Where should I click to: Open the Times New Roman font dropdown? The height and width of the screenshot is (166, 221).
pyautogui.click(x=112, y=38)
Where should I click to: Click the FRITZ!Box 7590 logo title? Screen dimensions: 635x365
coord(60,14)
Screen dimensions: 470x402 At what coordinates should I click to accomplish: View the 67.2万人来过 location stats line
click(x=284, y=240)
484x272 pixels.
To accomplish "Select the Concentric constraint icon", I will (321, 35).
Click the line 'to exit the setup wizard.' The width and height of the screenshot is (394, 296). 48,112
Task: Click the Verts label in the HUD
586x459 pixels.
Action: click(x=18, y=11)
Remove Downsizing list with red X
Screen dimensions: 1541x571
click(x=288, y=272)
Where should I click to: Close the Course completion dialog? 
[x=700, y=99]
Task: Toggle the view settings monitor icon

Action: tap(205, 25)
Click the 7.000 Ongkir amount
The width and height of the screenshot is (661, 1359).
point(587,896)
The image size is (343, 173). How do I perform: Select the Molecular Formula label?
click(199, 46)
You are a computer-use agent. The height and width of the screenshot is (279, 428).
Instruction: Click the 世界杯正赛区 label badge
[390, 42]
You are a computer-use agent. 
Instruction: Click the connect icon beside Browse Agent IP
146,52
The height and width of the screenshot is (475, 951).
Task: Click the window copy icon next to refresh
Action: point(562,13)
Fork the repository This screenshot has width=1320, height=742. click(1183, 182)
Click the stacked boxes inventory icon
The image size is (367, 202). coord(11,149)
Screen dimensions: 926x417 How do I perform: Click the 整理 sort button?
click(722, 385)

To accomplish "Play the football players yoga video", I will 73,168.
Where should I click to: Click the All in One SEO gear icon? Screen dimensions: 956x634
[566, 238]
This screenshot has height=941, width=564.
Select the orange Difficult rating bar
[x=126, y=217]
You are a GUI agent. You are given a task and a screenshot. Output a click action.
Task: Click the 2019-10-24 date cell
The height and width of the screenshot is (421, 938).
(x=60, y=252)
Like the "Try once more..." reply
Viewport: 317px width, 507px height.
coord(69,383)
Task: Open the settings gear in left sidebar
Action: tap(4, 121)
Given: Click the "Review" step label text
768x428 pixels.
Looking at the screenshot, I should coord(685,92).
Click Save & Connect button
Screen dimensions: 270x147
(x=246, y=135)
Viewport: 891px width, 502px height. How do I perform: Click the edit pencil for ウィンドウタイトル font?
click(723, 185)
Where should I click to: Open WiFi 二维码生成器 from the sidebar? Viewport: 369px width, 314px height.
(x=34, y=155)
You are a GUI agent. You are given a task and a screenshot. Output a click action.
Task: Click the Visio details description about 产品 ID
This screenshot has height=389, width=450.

■ **TRY IT**: The number of lines in the records that include "This" is what is needed, with no other words.

■ **RESPONSE AREA**: 3